Redeeming Quality: They’ll build you a perfect bookcase while you lean back and only pretend to help.

LIBRA
Evil Rating:
Low
Libras have diplomacy engrained so deeply that they are incapable of evil. But this trait can come back to haunt them—for instance, when trying to end a relationship. Incapable of rejecting someone outright, a Libra-initiated breakup is the emotional equivalent of slowly removing a large Band-Aid from the hairiest, most sensitive, patch of flesh the human body has to offer.
Redeeming Quality: They’ll chill with grandpa on Christmas Day, when no one else has the patience.

SCORPIO
Evil Rating:
High
If you ever beat a Scorpio at anything, the game is not over. Unbeknownst to you, the competition will continue until (a) he or she is thoroughly the winner and you are a wilted shadow of your former self, or (b) he or she is dead.
Redeeming Quality: Gives no-holds-barred business advice.

SAGITTARIUS
Evil Rating:
Medium
Imagine being in mid-hangover; nausea, violent headaches and gulfs of self-loathing are accompanied by a Sagittarian’s off-colour humour about your appearance and a long tirade about his or her “breakfast cure.”
Redeeming Quality: When you break up with someone, Sag will take you out for a Jägermeister-infused adventure in the park.

CAPRICORN
Evil Rating:
Medium
Capricorns will never scream back when you need them to. If you are foot-poundingly, seethingly furious and just need someone to throw it back in your face, they will take you by the hand and tell you they understand.
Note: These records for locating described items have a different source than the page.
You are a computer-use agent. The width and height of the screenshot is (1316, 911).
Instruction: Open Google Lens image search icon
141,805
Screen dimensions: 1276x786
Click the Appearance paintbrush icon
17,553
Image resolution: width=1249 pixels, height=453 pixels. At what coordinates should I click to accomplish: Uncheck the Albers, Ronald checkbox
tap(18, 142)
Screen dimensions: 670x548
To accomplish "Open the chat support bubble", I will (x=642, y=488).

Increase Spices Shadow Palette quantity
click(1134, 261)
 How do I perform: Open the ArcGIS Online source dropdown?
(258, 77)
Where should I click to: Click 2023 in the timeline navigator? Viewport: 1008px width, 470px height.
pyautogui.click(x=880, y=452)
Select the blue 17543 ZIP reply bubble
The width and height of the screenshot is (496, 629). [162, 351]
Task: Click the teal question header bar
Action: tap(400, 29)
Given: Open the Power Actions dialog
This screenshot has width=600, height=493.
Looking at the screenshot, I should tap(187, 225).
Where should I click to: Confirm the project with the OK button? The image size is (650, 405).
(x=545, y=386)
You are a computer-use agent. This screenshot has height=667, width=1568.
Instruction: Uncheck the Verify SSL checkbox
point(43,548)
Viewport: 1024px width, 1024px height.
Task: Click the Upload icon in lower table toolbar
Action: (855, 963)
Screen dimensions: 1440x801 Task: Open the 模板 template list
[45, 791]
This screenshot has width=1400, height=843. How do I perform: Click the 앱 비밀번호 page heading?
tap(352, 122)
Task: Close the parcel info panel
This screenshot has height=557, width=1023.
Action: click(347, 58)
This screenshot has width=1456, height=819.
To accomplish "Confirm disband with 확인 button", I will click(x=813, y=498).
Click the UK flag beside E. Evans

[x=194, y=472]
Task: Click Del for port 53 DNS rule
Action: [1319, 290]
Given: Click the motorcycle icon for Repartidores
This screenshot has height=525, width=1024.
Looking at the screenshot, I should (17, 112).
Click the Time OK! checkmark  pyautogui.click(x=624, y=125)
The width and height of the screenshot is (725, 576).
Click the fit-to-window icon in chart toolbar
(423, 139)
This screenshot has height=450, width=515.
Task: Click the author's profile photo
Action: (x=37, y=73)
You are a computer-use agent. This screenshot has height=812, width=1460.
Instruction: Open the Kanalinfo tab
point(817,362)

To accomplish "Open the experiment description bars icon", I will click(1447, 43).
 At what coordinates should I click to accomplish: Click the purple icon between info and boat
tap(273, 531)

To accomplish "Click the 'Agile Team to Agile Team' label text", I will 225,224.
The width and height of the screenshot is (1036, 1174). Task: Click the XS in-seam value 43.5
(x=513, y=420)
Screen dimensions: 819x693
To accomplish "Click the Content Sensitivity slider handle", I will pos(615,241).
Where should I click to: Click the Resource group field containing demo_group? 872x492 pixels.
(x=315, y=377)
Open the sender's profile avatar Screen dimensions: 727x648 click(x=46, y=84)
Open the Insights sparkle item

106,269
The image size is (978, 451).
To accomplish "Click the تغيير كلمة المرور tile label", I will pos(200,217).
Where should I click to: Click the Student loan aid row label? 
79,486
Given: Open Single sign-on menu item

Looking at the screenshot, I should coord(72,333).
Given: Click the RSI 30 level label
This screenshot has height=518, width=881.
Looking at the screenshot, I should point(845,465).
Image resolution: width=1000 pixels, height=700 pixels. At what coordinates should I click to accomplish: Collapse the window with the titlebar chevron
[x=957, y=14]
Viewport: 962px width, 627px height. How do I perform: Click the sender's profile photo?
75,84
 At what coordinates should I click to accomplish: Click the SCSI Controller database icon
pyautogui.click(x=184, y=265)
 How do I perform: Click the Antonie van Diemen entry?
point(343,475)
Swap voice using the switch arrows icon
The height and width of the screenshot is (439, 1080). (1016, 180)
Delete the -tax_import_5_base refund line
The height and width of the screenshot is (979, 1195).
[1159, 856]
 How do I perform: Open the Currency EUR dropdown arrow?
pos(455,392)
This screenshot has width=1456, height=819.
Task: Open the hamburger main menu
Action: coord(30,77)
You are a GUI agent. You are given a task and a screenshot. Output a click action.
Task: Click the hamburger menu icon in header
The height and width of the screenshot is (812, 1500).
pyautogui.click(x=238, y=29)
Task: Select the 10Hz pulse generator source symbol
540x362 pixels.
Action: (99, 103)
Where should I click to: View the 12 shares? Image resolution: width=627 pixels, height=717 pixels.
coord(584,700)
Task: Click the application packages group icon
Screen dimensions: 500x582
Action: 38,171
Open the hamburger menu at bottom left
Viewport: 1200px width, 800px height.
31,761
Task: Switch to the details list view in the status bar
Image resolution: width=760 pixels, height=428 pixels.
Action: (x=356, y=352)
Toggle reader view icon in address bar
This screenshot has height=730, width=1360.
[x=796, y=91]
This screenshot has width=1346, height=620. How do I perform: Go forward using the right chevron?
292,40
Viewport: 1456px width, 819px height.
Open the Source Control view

ARRRGAG!
Redeeming Quality: Adorably prone to laughing at unfunny jokes.

AQUARIUS
Evil Rating:
High
Aquarians will shamelessly describe the glories of their existence for anyone who will listen—often while stroking their hair and striking (what they think) is an alluring pose, all without a drop of irony. Pure evil.
Redeeming Quality: Can get you in anywhere.


PISCES
Evil Rating:
Medium
Worst travelling companion ever. (“Ummmm, you decide. I’m not really committed, so whatever—whatever you prefer …”) x (twenty-one days) x (thirteen countries) x (only two pairs of pants) = one pisces stranded, and beaten, in Laos.
Redeeming Quality: Dances with you on an empty dance floor, when everyone else is too cool.